Sinead Gill
The Post
October 19, 2024
The word ‘cult’ needs to be less sensationalised, better understood, and spark more action, the attendees of Australasia’s first cult awareness conference heard yesterday.
Over 200 people - with 270 watching online - gathered in Christchurch for the Decult conference on Saturday, including cult survivors and experts who wanted to share their experiences and ideas, in hopes of finding solutions.
Keynote speaker Janja Lalich, an internationally renowned cult expert - who herself was a cult member in the United States in the 70s - said not every cult turned deadly, but some had, and it was worth understanding how and why people ended up in them.
Janja Lalich said cults weren’t as ‘mysterious’ as they seemed in documentaries.
Cults weren’t as “mysterious” as they seemed in documentaries, she said, nor were they only religious. She said while they were also described as high control or highly coercive groups, she thought that was just shying away from the word ‘cult’, and that word should be as well known as the word ‘gang’.
Joyce Alberts, a clinical psychologist from North Canterbury, said the speakers validated the experiences of her clients who had been involved in a cult, and reinforced her belief that more government funding was needed.
That funding needed to go towards clinicians and peer support groups who felt safe to leavers, she said. She said many cult leavers she worked with would qualify for ACC funding, but their mistrust of the government was so high they refused it.
“Their development has been so hindered by living in this [cult] community ... it’s not just about Gloriavale or Centrepoint, whatever it is, when people are restricted from growing their critical thinking skills and are not fact checking ... leaving is so difficult,” she said.

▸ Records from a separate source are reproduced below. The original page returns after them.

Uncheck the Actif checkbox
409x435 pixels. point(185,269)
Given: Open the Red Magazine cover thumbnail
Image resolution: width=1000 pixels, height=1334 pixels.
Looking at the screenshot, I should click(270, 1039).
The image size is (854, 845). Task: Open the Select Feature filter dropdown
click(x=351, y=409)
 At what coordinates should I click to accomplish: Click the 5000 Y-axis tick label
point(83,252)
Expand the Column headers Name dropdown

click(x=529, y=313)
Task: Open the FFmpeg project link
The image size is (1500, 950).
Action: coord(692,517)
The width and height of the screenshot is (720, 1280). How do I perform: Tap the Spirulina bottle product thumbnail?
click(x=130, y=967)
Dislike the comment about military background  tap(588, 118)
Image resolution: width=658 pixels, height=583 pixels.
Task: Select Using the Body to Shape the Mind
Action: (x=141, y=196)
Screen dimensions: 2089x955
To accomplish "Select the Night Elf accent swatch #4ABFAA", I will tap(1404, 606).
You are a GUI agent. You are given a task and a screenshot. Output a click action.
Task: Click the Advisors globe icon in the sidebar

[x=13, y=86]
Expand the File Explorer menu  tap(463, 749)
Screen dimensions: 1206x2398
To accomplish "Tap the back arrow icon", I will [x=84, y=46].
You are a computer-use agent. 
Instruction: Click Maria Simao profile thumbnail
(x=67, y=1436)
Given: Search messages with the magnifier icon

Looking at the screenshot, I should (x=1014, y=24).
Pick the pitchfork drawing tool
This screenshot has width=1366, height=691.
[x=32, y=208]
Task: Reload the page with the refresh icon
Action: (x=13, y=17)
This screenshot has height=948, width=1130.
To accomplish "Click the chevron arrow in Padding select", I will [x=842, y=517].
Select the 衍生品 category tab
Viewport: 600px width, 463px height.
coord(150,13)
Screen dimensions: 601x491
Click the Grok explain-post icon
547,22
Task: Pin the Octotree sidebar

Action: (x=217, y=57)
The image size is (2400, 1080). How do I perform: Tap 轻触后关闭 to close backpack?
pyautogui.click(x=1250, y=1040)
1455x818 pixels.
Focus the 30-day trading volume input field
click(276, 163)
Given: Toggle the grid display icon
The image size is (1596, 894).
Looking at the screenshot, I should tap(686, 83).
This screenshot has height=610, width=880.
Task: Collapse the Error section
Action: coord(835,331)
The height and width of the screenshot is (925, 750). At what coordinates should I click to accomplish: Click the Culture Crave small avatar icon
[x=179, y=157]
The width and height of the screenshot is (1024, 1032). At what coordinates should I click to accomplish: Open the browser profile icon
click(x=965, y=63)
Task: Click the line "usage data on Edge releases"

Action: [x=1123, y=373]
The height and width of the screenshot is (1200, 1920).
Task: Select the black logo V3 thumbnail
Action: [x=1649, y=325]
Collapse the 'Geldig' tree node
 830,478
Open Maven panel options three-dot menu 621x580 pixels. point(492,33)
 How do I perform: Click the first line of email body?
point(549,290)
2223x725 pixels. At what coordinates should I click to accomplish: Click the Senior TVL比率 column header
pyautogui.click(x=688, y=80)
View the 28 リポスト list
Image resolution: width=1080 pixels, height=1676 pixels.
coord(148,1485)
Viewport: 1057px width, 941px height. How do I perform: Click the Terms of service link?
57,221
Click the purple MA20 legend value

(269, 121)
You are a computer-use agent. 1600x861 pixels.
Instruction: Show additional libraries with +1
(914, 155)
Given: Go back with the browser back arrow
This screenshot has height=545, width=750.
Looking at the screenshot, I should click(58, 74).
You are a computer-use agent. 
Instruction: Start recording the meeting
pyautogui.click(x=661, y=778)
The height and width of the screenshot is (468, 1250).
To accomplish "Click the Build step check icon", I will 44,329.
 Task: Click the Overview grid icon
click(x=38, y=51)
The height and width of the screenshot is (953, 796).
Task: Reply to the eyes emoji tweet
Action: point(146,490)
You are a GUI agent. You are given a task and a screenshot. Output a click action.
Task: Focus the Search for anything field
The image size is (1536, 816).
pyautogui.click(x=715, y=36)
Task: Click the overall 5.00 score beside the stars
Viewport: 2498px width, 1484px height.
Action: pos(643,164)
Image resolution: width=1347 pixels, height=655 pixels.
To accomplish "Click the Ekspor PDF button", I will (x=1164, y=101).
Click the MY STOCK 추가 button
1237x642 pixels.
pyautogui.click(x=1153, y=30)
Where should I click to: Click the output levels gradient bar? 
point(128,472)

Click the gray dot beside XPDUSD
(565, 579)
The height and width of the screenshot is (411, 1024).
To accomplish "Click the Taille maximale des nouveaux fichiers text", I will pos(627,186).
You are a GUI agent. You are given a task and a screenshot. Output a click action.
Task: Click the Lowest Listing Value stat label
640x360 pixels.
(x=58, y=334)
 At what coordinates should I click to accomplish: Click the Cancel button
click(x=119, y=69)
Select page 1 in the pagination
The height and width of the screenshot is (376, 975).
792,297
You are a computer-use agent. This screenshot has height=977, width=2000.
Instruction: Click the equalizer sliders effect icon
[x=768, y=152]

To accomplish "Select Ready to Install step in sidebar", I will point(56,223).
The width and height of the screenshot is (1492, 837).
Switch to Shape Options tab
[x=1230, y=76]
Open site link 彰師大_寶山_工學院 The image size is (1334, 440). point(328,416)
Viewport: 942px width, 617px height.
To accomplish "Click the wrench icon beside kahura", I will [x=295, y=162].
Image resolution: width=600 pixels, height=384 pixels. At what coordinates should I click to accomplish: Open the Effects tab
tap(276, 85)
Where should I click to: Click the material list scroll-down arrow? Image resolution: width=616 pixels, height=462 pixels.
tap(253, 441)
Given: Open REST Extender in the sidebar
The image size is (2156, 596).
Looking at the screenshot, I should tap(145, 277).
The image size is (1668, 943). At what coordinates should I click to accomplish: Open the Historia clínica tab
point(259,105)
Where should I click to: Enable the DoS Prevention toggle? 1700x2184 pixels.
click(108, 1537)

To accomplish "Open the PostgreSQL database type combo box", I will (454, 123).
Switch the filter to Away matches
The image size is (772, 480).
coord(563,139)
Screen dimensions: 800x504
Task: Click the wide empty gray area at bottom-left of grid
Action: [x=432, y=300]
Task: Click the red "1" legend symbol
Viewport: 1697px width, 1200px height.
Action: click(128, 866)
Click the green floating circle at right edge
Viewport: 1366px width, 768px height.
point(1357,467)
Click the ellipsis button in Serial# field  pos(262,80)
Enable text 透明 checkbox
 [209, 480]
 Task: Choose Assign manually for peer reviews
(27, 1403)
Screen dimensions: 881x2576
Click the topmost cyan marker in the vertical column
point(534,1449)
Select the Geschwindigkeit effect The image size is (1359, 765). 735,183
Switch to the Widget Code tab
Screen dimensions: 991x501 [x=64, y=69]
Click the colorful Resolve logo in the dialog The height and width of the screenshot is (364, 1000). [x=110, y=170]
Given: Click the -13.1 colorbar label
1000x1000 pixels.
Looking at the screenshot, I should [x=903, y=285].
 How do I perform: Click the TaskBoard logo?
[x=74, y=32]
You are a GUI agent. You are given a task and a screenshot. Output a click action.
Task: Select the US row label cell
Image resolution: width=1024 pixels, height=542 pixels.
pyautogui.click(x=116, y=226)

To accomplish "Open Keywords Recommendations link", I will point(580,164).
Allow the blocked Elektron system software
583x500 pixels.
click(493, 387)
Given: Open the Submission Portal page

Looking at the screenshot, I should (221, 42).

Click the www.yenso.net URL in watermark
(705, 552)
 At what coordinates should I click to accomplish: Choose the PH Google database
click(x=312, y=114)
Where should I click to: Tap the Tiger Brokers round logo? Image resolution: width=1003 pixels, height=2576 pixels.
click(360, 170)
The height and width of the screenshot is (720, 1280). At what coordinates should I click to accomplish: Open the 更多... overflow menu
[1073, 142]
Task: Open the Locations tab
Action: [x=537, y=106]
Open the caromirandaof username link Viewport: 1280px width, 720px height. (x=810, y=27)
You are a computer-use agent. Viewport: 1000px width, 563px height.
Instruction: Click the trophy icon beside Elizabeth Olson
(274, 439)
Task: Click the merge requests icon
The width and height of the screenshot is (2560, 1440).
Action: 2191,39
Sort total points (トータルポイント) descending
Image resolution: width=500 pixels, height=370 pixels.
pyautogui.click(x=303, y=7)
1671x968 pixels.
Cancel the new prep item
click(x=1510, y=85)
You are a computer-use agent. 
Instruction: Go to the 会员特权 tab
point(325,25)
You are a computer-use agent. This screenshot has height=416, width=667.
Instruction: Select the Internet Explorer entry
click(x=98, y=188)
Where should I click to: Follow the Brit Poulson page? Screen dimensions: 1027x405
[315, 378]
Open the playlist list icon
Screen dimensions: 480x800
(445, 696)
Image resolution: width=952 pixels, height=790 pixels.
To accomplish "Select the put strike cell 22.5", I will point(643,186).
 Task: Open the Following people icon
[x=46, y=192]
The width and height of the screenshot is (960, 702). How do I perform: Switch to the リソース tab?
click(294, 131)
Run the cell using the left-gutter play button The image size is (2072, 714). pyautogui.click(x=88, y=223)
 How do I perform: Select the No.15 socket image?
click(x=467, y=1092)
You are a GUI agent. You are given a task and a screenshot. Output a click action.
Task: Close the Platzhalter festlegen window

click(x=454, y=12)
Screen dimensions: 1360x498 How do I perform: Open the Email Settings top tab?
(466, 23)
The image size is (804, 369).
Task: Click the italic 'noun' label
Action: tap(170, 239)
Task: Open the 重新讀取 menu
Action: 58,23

Other speakers and attendees who spoke to the Sunday Star-Times also referred to ‘cult hopping’, where some people who leave a high control group end up joining another in order to meet their social, spiritual or other needs.
Over 200 people gathered in Christchurch, including cult survivors and experts who want share their experiences and ideas, in hopes of finding solutions.
Rhys Walker, who travelled to the conference from Manawatū, said it was important for everyone to become more aware of what a cult was, and what purpose it served, in order to become “safe people” that followers could turn to when they want to leave.
Walker was in a high control fundamentalist group as a teenager and young adult, and underwent gay conversion therapy. After he left, he cult hopped multiple times.
The group - which Walker doesn’t want to name - had the characteristics of a cult. Walker saw an extreme side of it, but John Jones, a fellow ex-member and conference attendee, had a different experience.
He knew the group was controlling, but despite being Walker’s room mate, he never witnessed the conversion therapy or saw obvious danger.
It made it hard to see the group as a cult, because it didn’t “feel” like one at the time, he said.
Sarah Ozanne grew up in a cult in Waikato, but said childhood friends she reconnected with wouldn’t describe it as such.
“Every cult has a niche ... it attracts a need in people. In mine, it was that we’re all home schoolers,” she said.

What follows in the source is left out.